Predators may be known as the documentary about Dateline NBC’s To Catch a Predator, but director David Osit doesn’t necessarily see it that way. After viewing raw, uncut footage from the defunct series in an online fan community, he wanted to make a documentary about his reaction to it.
“I kept feeling this weird ping-pong of, I feel disgusted by what these men have done, and I feel sad for these men,” says Osit. “Then I feel disgusted again. And I remember thinking, Wow, I want to know what’s right and what’s wrong here. What if I could make that into what the movie’s about?”
Osit says it’s notoriously hard to get footage from reality shows, but this series has a passionate fan base who has worked hard for 20 years to acquire the materials, including FOIA (Freedom of Information Act) requests and depositions from subsequent court cases.
“The point wasn’t to revisit the show, but to revisit how the show worked, how it basically inspired a new type of entertainment with journalism and law enforcement working together, which became the modern template for true crime in a lot of ways.”
Society Hasn’t Stopped Doing To Catch a Predator
Not only have true crime and reality TV changed in 20 years, but also the way we look at the police.
“We don’t really look at law enforcement as this monolithic good anymore. Sometimes people need more help than they’re able to get from the barrel of a gun. What if there were an army of therapists meeting these men instead of an army of police officers? What if the same effect happens? We get them off the street, but then we get to figure out why this keeps happening, or more to the point, can we stop the cycle of it happening? The reality is, is that so many of the men who do this themselves were victims of abuse or are disempowered in a certain way. So they’re looking for power over a child. There are so many awful reasons why this happens, but we don’t really get answers when we just put people in jail and hope that that’s just one more person off the street.”

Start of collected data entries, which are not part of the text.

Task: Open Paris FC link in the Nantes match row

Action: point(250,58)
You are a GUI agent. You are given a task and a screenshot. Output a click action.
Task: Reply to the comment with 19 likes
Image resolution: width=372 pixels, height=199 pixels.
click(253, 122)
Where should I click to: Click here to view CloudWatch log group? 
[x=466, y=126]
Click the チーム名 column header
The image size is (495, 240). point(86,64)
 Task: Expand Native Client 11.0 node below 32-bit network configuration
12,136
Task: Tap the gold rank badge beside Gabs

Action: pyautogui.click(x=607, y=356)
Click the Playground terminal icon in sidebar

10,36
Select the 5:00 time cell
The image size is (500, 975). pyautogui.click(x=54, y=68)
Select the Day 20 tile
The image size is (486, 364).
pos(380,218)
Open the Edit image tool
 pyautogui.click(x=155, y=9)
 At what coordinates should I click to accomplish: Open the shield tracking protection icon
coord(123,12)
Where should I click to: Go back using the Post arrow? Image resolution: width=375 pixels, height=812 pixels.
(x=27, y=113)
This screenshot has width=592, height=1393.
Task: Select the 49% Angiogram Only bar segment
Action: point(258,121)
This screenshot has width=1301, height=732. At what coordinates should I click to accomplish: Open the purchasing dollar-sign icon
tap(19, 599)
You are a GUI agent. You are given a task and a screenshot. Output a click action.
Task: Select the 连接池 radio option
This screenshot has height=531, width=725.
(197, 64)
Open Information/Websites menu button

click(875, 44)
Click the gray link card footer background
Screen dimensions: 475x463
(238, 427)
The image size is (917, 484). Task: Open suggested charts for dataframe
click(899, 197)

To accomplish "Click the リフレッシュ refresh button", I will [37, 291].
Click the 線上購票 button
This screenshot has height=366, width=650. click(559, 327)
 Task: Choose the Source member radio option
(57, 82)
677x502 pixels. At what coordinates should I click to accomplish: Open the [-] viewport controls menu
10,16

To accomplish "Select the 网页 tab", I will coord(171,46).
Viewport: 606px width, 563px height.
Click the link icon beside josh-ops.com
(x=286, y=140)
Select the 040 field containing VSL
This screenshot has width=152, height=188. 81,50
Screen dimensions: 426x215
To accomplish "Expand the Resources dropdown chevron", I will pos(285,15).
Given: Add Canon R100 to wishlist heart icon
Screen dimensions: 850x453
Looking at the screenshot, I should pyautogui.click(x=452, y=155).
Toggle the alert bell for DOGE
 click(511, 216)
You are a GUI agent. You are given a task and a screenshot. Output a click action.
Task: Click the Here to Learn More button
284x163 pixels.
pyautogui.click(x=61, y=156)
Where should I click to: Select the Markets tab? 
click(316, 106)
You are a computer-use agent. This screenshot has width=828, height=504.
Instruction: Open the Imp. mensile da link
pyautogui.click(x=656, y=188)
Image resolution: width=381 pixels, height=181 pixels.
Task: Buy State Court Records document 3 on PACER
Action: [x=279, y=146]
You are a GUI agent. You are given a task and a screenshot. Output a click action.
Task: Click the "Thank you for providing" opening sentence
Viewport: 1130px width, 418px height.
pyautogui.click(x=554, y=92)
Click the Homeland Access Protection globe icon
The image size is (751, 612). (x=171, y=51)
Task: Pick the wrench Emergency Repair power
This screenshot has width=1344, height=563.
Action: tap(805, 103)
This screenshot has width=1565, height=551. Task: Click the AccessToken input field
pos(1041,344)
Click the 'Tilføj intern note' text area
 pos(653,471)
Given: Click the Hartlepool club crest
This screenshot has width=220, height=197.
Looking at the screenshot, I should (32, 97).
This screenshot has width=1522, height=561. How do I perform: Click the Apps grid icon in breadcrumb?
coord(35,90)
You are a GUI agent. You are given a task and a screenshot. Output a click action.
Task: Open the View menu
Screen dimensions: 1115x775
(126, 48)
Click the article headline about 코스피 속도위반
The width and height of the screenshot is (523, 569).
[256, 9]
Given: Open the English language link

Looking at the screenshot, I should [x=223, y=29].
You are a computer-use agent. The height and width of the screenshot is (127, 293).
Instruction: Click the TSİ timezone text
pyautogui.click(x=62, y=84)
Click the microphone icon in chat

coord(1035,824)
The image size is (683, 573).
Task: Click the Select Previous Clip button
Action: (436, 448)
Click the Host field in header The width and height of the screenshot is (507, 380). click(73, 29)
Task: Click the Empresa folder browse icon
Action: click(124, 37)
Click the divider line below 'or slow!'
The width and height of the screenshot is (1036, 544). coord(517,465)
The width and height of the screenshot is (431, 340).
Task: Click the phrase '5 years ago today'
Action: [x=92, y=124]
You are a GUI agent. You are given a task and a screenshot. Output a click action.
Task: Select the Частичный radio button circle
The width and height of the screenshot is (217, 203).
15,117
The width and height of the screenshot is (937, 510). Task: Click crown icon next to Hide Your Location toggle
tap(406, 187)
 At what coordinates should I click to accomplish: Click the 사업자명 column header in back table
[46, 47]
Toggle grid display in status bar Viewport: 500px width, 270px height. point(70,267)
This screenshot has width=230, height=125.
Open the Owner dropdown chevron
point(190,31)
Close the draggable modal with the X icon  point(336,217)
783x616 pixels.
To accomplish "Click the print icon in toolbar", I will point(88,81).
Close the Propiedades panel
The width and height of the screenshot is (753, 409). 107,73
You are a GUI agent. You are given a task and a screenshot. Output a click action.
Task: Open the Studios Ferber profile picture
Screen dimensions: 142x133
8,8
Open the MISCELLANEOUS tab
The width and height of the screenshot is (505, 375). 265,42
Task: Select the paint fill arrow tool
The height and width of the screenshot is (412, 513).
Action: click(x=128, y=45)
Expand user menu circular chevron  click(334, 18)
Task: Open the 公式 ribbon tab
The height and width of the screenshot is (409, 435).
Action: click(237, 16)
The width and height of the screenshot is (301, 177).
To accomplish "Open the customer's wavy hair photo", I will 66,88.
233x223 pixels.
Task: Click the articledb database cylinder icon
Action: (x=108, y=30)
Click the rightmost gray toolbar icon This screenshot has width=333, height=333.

Osit believes we as a society haven’t stopped doing the show; it’s just moved off television — on YouTube with wannabe Chris Hansens and even Chris Hansen himself with his To Catch a Predator-esque show Takedown on the TruBlu streaming network.
In the Predators documentary, Osit interviews Hansen in an intense, captivating exchange.
“I have a lot of respect for Chris,” says Osit. “He’s this really smart, caring guy. He’s a good boss. He’s thoughtful. I don’t agree with everything he does. He doesn’t agree with everything I do, but I’m trying to meet him where he is. And I try to do that with every person I film. There’s no one I’m trying to punch down at or make fun of. Even if I disagree with them, and there are people I disagree with in the movie, I really wanted to meet people with curiosity and openness, which is what I will assert is what the show did not do. And I think there are times in the film where you even see me as the filmmaker reckoning with, you know, am I that different than these other predators for a very clear reason? It’s the idea of what the definition of a predator is that’s a little more translucent than we might think when you first start watching the film.”
However, while Osit interviews Hansen and even the decoys used to catch the men preying on “teenagers,” he couldn’t bring himself to interrogate the predators themselves.
“I could just feel like my whole body rebelling against the idea. And I tried to think about what am I going to learn? Nothing I could learn is worse than what I can imagine, which is that, yeah, 20 years later, the guy’s probably still on the registry. Life sucks. I could find all that by Googling them. Ultimately, I decided to not pursue it further. Despite the fact I didn’t want to, I rationalized there are other predators in this movie. I didn’t want to go backwards in time when the whole point for me is that the film is constantly moving in a forward trajectory to unpack what these definitions are.”
Predators is now in select theaters.